* [Work request]: Read the data and repeat it in full, exactly.

[Start of section]

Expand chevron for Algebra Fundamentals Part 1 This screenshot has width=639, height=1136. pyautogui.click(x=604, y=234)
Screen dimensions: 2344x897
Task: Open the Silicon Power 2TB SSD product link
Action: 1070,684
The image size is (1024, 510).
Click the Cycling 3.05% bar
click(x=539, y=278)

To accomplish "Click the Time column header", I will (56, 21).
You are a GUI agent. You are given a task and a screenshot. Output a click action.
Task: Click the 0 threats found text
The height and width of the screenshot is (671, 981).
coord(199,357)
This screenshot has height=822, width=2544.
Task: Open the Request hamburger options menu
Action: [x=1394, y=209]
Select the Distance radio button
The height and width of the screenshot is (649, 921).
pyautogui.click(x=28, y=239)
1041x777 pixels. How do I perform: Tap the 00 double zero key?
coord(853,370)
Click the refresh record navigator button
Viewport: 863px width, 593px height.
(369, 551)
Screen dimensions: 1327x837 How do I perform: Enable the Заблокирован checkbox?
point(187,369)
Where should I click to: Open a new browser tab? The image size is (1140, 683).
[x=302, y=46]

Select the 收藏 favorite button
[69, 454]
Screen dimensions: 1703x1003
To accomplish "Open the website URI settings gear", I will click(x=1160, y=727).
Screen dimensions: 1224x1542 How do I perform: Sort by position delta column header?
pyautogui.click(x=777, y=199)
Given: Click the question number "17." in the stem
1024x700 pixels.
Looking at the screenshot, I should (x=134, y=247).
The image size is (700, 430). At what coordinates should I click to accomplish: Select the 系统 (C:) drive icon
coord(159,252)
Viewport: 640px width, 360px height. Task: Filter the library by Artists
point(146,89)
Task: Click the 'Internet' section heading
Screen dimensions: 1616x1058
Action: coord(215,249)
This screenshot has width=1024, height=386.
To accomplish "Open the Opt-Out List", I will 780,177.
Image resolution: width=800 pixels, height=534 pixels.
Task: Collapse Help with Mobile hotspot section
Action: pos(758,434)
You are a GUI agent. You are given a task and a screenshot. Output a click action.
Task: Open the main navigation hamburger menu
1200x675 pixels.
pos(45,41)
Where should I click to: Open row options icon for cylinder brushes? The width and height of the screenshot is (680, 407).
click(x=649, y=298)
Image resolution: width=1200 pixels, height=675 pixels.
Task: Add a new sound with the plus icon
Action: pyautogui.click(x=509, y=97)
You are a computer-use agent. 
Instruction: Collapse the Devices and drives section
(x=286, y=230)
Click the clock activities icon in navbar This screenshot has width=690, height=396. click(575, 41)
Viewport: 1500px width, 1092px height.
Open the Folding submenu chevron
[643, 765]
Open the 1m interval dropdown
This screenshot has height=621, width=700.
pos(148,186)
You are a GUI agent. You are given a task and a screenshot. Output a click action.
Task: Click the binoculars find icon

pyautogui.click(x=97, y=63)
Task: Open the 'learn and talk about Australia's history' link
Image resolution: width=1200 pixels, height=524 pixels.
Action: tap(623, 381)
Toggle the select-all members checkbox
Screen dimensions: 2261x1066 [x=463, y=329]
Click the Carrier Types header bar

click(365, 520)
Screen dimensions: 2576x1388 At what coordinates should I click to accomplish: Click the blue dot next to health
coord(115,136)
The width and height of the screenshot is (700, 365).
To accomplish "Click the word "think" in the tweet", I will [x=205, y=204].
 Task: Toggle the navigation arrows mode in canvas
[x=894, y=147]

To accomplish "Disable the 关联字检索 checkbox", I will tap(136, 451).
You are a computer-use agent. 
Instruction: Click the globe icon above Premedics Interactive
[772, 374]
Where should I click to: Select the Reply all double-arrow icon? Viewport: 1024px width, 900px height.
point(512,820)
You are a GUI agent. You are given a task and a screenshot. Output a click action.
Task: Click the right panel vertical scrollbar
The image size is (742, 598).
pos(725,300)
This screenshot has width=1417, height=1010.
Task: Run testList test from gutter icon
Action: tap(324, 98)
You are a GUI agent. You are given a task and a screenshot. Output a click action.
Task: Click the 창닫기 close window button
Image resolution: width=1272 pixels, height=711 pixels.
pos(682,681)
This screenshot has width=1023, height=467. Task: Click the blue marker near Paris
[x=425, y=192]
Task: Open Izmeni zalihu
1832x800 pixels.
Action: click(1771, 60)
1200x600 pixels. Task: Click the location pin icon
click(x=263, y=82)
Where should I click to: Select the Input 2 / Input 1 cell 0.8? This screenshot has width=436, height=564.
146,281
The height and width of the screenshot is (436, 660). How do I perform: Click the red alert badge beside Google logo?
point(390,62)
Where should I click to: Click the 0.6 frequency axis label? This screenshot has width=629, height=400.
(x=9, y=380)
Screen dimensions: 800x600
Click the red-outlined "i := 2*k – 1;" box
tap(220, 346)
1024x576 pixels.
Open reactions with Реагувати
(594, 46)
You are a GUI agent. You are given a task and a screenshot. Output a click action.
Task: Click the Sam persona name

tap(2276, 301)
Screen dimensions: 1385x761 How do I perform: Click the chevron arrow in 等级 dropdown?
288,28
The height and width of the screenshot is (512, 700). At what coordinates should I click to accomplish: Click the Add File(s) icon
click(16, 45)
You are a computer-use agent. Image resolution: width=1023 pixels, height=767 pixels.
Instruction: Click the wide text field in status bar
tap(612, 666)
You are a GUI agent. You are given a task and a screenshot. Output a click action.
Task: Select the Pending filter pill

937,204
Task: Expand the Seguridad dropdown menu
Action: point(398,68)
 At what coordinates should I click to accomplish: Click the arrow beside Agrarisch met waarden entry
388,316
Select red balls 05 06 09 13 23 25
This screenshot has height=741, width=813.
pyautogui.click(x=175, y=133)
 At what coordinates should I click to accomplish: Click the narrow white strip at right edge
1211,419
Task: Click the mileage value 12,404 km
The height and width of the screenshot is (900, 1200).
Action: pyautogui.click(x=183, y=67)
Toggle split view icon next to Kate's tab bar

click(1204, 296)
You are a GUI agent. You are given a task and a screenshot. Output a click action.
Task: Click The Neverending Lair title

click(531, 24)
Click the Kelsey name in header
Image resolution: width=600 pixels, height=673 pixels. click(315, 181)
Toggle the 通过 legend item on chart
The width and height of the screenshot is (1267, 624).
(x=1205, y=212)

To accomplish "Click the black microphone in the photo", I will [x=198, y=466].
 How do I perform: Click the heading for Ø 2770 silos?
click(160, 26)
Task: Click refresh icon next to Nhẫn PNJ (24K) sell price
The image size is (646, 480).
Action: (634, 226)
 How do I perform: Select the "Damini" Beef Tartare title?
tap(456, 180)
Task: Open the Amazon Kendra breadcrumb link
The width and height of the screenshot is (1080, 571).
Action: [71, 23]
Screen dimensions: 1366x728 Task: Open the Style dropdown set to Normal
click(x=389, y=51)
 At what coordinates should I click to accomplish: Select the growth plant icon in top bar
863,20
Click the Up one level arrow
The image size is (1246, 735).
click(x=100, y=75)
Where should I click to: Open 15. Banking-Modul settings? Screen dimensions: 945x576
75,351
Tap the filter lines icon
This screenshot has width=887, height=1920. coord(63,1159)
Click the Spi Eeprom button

[End of section]

* [Response]:
Expand chevron for Algebra Fundamentals Part 1 This screenshot has width=639, height=1136. pyautogui.click(x=604, y=234)
Screen dimensions: 2344x897
Task: Open the Silicon Power 2TB SSD product link
Action: 1070,684
The image size is (1024, 510).
Click the Cycling 3.05% bar
click(x=539, y=278)

To accomplish "Click the Time column header", I will (56, 21).
You are a GUI agent. You are given a task and a screenshot. Output a click action.
Task: Click the 0 threats found text
The height and width of the screenshot is (671, 981).
coord(199,357)
This screenshot has height=822, width=2544.
Task: Open the Request hamburger options menu
Action: [x=1394, y=209]
Select the Distance radio button
The height and width of the screenshot is (649, 921).
pyautogui.click(x=28, y=239)
1041x777 pixels. How do I perform: Tap the 00 double zero key?
coord(853,370)
Click the refresh record navigator button
Viewport: 863px width, 593px height.
(369, 551)
Screen dimensions: 1327x837 How do I perform: Enable the Заблокирован checkbox?
point(187,369)
Where should I click to: Open a new browser tab? The image size is (1140, 683).
[x=302, y=46]

Select the 收藏 favorite button
[69, 454]
Screen dimensions: 1703x1003
To accomplish "Open the website URI settings gear", I will click(x=1160, y=727).
Screen dimensions: 1224x1542 How do I perform: Sort by position delta column header?
pyautogui.click(x=777, y=199)
Given: Click the question number "17." in the stem
1024x700 pixels.
Looking at the screenshot, I should (x=134, y=247).
The image size is (700, 430). At what coordinates should I click to accomplish: Select the 系统 (C:) drive icon
coord(159,252)
Viewport: 640px width, 360px height. Task: Filter the library by Artists
point(146,89)
Task: Click the 'Internet' section heading
Screen dimensions: 1616x1058
Action: coord(215,249)
This screenshot has width=1024, height=386.
To accomplish "Open the Opt-Out List", I will 780,177.
Image resolution: width=800 pixels, height=534 pixels.
Task: Collapse Help with Mobile hotspot section
Action: pos(758,434)
You are a GUI agent. You are given a task and a screenshot. Output a click action.
Task: Open the main navigation hamburger menu
1200x675 pixels.
pos(45,41)
Where should I click to: Open row options icon for cylinder brushes? The width and height of the screenshot is (680, 407).
click(x=649, y=298)
Image resolution: width=1200 pixels, height=675 pixels.
Task: Add a new sound with the plus icon
Action: pyautogui.click(x=509, y=97)
You are a computer-use agent. 
Instruction: Collapse the Devices and drives section
(x=286, y=230)
Click the clock activities icon in navbar This screenshot has width=690, height=396. click(575, 41)
Viewport: 1500px width, 1092px height.
Open the Folding submenu chevron
[643, 765]
Open the 1m interval dropdown
This screenshot has height=621, width=700.
pos(148,186)
You are a GUI agent. You are given a task and a screenshot. Output a click action.
Task: Click the binoculars find icon

pyautogui.click(x=97, y=63)
Task: Open the 'learn and talk about Australia's history' link
Image resolution: width=1200 pixels, height=524 pixels.
Action: tap(623, 381)
Toggle the select-all members checkbox
Screen dimensions: 2261x1066 [x=463, y=329]
Click the Carrier Types header bar

click(365, 520)
Screen dimensions: 2576x1388 At what coordinates should I click to accomplish: Click the blue dot next to health
coord(115,136)
The width and height of the screenshot is (700, 365).
To accomplish "Click the word "think" in the tweet", I will [x=205, y=204].
 Task: Toggle the navigation arrows mode in canvas
[x=894, y=147]

To accomplish "Disable the 关联字检索 checkbox", I will tap(136, 451).
You are a computer-use agent. 
Instruction: Click the globe icon above Premedics Interactive
[772, 374]
Where should I click to: Select the Reply all double-arrow icon? Viewport: 1024px width, 900px height.
point(512,820)
You are a GUI agent. You are given a task and a screenshot. Output a click action.
Task: Click the right panel vertical scrollbar
The image size is (742, 598).
pos(725,300)
This screenshot has width=1417, height=1010.
Task: Run testList test from gutter icon
Action: tap(324, 98)
You are a GUI agent. You are given a task and a screenshot. Output a click action.
Task: Click the 창닫기 close window button
Image resolution: width=1272 pixels, height=711 pixels.
pos(682,681)
This screenshot has width=1023, height=467. Task: Click the blue marker near Paris
[x=425, y=192]
Task: Open Izmeni zalihu
1832x800 pixels.
Action: click(1771, 60)
1200x600 pixels. Task: Click the location pin icon
click(x=263, y=82)
Where should I click to: Select the Input 2 / Input 1 cell 0.8? This screenshot has width=436, height=564.
146,281
The height and width of the screenshot is (436, 660). How do I perform: Click the red alert badge beside Google logo?
point(390,62)
Where should I click to: Click the 0.6 frequency axis label? This screenshot has width=629, height=400.
(x=9, y=380)
Screen dimensions: 800x600
Click the red-outlined "i := 2*k – 1;" box
tap(220, 346)
1024x576 pixels.
Open reactions with Реагувати
(594, 46)
You are a GUI agent. You are given a task and a screenshot. Output a click action.
Task: Click the Sam persona name

tap(2276, 301)
Screen dimensions: 1385x761 How do I perform: Click the chevron arrow in 等级 dropdown?
288,28
The height and width of the screenshot is (512, 700). At what coordinates should I click to accomplish: Click the Add File(s) icon
click(16, 45)
You are a computer-use agent. Image resolution: width=1023 pixels, height=767 pixels.
Instruction: Click the wide text field in status bar
tap(612, 666)
You are a GUI agent. You are given a task and a screenshot. Output a click action.
Task: Select the Pending filter pill

937,204
Task: Expand the Seguridad dropdown menu
Action: point(398,68)
 At what coordinates should I click to accomplish: Click the arrow beside Agrarisch met waarden entry
388,316
Select red balls 05 06 09 13 23 25
This screenshot has height=741, width=813.
pyautogui.click(x=175, y=133)
 At what coordinates should I click to accomplish: Click the narrow white strip at right edge
1211,419
Task: Click the mileage value 12,404 km
The height and width of the screenshot is (900, 1200).
Action: pyautogui.click(x=183, y=67)
Toggle split view icon next to Kate's tab bar

click(1204, 296)
You are a GUI agent. You are given a task and a screenshot. Output a click action.
Task: Click The Neverending Lair title

click(531, 24)
Click the Kelsey name in header
Image resolution: width=600 pixels, height=673 pixels. click(315, 181)
Toggle the 通过 legend item on chart
The width and height of the screenshot is (1267, 624).
(x=1205, y=212)

To accomplish "Click the black microphone in the photo", I will [x=198, y=466].
 How do I perform: Click the heading for Ø 2770 silos?
click(160, 26)
Task: Click refresh icon next to Nhẫn PNJ (24K) sell price
The image size is (646, 480).
Action: (634, 226)
 How do I perform: Select the "Damini" Beef Tartare title?
tap(456, 180)
Task: Open the Amazon Kendra breadcrumb link
The width and height of the screenshot is (1080, 571).
Action: [71, 23]
Screen dimensions: 1366x728 Task: Open the Style dropdown set to Normal
click(x=389, y=51)
 At what coordinates should I click to accomplish: Select the growth plant icon in top bar
863,20
Click the Up one level arrow
The image size is (1246, 735).
click(x=100, y=75)
Where should I click to: Open 15. Banking-Modul settings? Screen dimensions: 945x576
75,351
Tap the filter lines icon
This screenshot has width=887, height=1920. coord(63,1159)
Click the Spi Eeprom button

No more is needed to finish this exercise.